## TO BE DONE
Rewrite the material below as a JSON list of strings, with one string for each line and no blank lines.

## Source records
▽

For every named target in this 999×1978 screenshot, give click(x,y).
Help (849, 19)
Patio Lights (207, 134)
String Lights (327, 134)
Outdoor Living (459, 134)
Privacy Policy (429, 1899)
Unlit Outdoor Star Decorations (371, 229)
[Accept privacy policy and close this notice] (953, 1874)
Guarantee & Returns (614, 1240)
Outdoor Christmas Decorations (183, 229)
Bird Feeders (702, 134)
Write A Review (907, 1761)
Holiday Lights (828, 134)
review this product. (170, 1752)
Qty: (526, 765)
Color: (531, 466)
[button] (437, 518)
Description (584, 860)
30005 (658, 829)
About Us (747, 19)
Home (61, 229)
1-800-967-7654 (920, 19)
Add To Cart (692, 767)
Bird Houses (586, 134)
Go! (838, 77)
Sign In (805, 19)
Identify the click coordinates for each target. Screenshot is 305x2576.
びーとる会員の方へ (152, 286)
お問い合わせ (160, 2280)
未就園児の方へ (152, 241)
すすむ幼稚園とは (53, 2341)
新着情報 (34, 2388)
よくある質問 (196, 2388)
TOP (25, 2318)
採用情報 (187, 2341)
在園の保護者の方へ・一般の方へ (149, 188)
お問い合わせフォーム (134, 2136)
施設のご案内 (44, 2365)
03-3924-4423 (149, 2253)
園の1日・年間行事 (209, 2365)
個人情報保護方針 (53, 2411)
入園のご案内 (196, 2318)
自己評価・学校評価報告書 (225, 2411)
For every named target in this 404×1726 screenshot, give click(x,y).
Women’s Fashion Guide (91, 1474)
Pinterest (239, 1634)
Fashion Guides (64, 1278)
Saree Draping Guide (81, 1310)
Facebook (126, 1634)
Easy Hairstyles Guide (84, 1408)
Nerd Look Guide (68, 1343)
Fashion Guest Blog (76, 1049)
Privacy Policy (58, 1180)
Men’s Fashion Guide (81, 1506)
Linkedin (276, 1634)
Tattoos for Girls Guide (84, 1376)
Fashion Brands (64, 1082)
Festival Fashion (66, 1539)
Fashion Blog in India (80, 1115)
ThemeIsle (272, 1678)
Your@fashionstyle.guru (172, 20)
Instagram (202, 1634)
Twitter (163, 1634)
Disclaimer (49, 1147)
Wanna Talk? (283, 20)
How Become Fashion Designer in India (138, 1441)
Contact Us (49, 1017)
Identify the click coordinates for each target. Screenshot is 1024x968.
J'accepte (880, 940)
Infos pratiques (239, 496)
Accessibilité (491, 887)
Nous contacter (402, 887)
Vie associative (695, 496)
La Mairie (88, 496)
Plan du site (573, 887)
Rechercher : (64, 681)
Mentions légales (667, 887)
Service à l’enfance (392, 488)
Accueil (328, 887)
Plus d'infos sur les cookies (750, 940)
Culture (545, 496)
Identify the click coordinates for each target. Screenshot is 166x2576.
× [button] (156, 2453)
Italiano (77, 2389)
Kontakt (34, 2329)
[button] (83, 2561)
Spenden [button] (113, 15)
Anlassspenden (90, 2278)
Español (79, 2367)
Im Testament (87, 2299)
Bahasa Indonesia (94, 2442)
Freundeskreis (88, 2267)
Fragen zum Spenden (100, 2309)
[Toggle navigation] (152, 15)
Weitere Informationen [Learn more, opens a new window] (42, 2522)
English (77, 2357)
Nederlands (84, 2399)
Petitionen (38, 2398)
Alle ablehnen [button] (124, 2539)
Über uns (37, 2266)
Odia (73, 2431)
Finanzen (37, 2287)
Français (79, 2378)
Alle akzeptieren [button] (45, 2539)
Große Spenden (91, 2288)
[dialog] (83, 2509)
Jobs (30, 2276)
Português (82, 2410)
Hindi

△

## SOLUTION TO THIS EXERCISE
[
  "For every named target in this 999×1978 screenshot, give click(x,y).",
  "Help (849, 19)",
  "Patio Lights (207, 134)",
  "String Lights (327, 134)",
  "Outdoor Living (459, 134)",
  "Privacy Policy (429, 1899)",
  "Unlit Outdoor Star Decorations (371, 229)",
  "[Accept privacy policy and close this notice] (953, 1874)",
  "Guarantee & Returns (614, 1240)",
  "Outdoor Christmas Decorations (183, 229)",
  "Bird Feeders (702, 134)",
  "Write A Review (907, 1761)",
  "Holiday Lights (828, 134)",
  "review this product. (170, 1752)",
  "Qty: (526, 765)",
  "Color: (531, 466)",
  "[button] (437, 518)",
  "Description (584, 860)",
  "30005 (658, 829)",
  "About Us (747, 19)",
  "Home (61, 229)",
  "1-800-967-7654 (920, 19)",
  "Add To Cart (692, 767)",
  "Bird Houses (586, 134)",
  "Go! (838, 77)",
  "Sign In (805, 19)",
  "Identify the click coordinates for each target. Screenshot is 305x2576.",
  "びーとる会員の方へ (152, 286)",
  "お問い合わせ (160, 2280)",
  "未就園児の方へ (152, 241)",
  "すすむ幼稚園とは (53, 2341)",
  "新着情報 (34, 2388)",
  "よくある質問 (196, 2388)",
  "TOP (25, 2318)",
  "採用情報 (187, 2341)",
  "在園の保護者の方へ・一般の方へ (149, 188)",
  "お問い合わせフォーム (134, 2136)",
  "施設のご案内 (44, 2365)",
  "03-3924-4423 (149, 2253)",
  "園の1日・年間行事 (209, 2365)",
  "個人情報保護方針 (53, 2411)",
  "入園のご案内 (196, 2318)",
  "自己評価・学校評価報告書 (225, 2411)",
  "For every named target in this 404×1726 screenshot, give click(x,y).",
  "Women’s Fashion Guide (91, 1474)",
  "Pinterest (239, 1634)",
  "Fashion Guides (64, 1278)",
  "Saree Draping Guide (81, 1310)",
  "Facebook (126, 1634)",
  "Easy Hairstyles Guide (84, 1408)",
  "Nerd Look Guide (68, 1343)",
  "Fashion Guest Blog (76, 1049)",
  "Privacy Policy (58, 1180)",
  "Men’s Fashion Guide (81, 1506)",
  "Linkedin (276, 1634)",
  "Tattoos for Girls Guide (84, 1376)",
  "Fashion Brands (64, 1082)",
  "Festival Fashion (66, 1539)",
  "Fashion Blog in India (80, 1115)",
  "ThemeIsle (272, 1678)",
  "Your@fashionstyle.guru (172, 20)",
  "Instagram (202, 1634)",
  "Twitter (163, 1634)",
  "Disclaimer (49, 1147)",
  "Wanna Talk? (283, 20)",
  "How Become Fashion Designer in India (138, 1441)",
  "Contact Us (49, 1017)",
  "Identify the click coordinates for each target. Screenshot is 1024x968.",
  "J'accepte (880, 940)",
  "Infos pratiques (239, 496)",
  "Accessibilité (491, 887)",
  "Nous contacter (402, 887)",
  "Vie associative (695, 496)",
  "La Mairie (88, 496)",
  "Plan du site (573, 887)",
  "Rechercher : (64, 681)",
  "Mentions légales (667, 887)",
  "Service à l’enfance (392, 488)",
  "Accueil (328, 887)",
  "Plus d'infos sur les cookies (750, 940)",
  "Culture (545, 496)",
  "Identify the click coordinates for each target. Screenshot is 166x2576.",
  "× [button] (156, 2453)",
  "Italiano (77, 2389)",
  "Kontakt (34, 2329)",
  "[button] (83, 2561)",
  "Spenden [button] (113, 15)",
  "Anlassspenden (90, 2278)",
  "Español (79, 2367)",
  "Im Testament (87, 2299)",
  "Bahasa Indonesia (94, 2442)",
  "Freundeskreis (88, 2267)",
  "Fragen zum Spenden (100, 2309)",
  "[Toggle navigation] (152, 15)",
  "Weitere Informationen [Learn more, opens a new window] (42, 2522)",
  "English (77, 2357)",
  "Nederlands (84, 2399)",
  "Petitionen (38, 2398)",
  "Alle ablehnen [button] (124, 2539)",
  "Über uns (37, 2266)",
  "Odia (73, 2431)",
  "Finanzen (37, 2287)",
  "Français (79, 2378)",
  "Alle akzeptieren [button] (45, 2539)",
  "Große Spenden (91, 2288)",
  "[dialog] (83, 2509)",
  "Jobs (30, 2276)",
  "Português (82, 2410)",
  "Hindi"
]